I’m thoroughly enjoying being alive. I mean I really really love it. I feel grateful for every day that I wake up.
I’m experiencing presence on steroids - all my senses are switched ON. I feel more alive than I’ve ever felt. One day this week I was making my morning tea and I felt so ridiculously, utterly, ecstatic at how fantastic this life is, I found myself crying.
I particularly love the early mornings and the dusk/night-times. Often I sit on my balcony and just enjoy the experience of being and feeling alive. I wish I could bottle this feeling, this knowledge, and give it away.
I feel better physically too. It’s been weeks since I last had chemo and I can feel and see the difference. I feel more like myself, my hair is growing back, and I look much less skeletal. The physical trauma that was apparent in my eyes - the scream of my central nervous system processing poison - has gone too.
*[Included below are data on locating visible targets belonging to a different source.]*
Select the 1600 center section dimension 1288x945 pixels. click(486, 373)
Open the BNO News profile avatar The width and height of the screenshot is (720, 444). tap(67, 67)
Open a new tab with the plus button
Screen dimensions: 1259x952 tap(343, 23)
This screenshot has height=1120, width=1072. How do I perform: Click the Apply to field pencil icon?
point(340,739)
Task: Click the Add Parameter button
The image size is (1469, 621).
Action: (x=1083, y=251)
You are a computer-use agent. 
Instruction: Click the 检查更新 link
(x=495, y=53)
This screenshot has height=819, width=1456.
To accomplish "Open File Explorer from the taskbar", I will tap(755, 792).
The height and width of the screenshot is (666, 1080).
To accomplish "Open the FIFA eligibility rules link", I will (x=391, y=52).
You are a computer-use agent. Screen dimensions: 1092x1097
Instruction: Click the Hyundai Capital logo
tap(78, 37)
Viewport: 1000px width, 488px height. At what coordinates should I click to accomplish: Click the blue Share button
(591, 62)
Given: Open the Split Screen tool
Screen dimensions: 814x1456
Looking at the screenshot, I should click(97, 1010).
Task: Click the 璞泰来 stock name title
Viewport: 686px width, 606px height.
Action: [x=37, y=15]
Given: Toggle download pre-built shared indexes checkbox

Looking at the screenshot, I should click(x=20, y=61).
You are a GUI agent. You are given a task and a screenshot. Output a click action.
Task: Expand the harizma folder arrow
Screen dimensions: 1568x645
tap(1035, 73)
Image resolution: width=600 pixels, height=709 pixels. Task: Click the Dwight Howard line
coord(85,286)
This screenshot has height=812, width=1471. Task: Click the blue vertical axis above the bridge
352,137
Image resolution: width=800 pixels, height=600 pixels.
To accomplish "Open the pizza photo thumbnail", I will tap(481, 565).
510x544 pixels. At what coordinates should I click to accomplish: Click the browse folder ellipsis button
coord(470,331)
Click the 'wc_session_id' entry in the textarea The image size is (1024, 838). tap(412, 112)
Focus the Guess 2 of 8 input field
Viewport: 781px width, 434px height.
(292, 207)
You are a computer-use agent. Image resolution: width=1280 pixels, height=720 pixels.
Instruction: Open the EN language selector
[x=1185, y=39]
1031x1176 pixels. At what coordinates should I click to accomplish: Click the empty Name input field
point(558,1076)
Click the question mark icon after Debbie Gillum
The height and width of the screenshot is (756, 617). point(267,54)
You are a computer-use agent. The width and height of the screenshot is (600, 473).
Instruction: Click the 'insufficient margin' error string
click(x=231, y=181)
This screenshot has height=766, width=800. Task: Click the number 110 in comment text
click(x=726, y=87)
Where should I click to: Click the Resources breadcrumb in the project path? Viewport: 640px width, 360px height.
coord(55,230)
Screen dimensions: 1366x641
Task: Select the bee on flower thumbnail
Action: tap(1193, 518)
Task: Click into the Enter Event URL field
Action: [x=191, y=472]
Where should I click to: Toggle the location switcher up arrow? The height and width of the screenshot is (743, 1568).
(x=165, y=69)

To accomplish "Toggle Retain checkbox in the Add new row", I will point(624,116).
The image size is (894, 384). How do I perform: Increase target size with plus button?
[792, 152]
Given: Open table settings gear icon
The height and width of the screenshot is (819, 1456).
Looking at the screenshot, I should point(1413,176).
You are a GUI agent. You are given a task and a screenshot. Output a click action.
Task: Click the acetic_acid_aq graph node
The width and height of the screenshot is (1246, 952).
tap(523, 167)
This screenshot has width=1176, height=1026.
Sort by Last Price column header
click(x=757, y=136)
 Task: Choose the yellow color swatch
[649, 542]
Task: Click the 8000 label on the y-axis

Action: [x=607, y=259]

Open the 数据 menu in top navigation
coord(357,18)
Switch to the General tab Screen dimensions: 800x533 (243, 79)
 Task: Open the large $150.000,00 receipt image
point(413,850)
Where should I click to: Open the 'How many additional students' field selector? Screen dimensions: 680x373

At the same time, flashes of fear, anxiety, or grief come at me hard. Or I feel dizzy and out of breath and have to ask a friend to call me in the morning to make sure I didn’t cark it in the night.
Getting the balance right between, on the one hand, feeling all your feelings and being open to any wisdom they might be shining a light on - and on the other hand being focussed on life and staying alive, is a challenge that requires constant navigation. Sometimes you need to cry and acknowledge the reality of what you’re facing. Other times you need to stop your mind from carrying you away into dark places that don’t help you.
When I got my blood results this week, the lab had accidentally done an ovarian cancer test, which led to an email landing in my inbox telling me I had ovarian cancer. I spent the day re-calibrating my life plan, and trying to stay calm. If it’s true what do I do? Anyway, the next day I got an email from my oncologist saying it was a mistake. Not the funnest day I’ve ever had.
I feel that I’m in limbo. I’m not doing any formal medical treatment other than hormone therapy (Arimidex) because I needed a break from the IV chemo. I’m not seeing my oncologist my for a month, which means no data - no scans, no bloodwork - and no contact with anyone who feels responsible for helping me. It’s a contradiction: you’re sick of treatment and hospitals, but in a weird way being in the system is comforting. Now it’s me sitting at home on my own with a cancer that is my responsibility to heal, which is quite surreal.
Finding a way through this is now my full-time job. I remind myself constantly that there are people who heal from stage 4 cancer. There are.
As there isn’t much left in the medical repertoire for where I’m at I’m having to look elsewhere for solutions. I think you could call this the ‘throwing the kitchen sink at it’ phase. Everything that I’ve ever read that helped somebody somewhere cure their cancer - I’m doing it.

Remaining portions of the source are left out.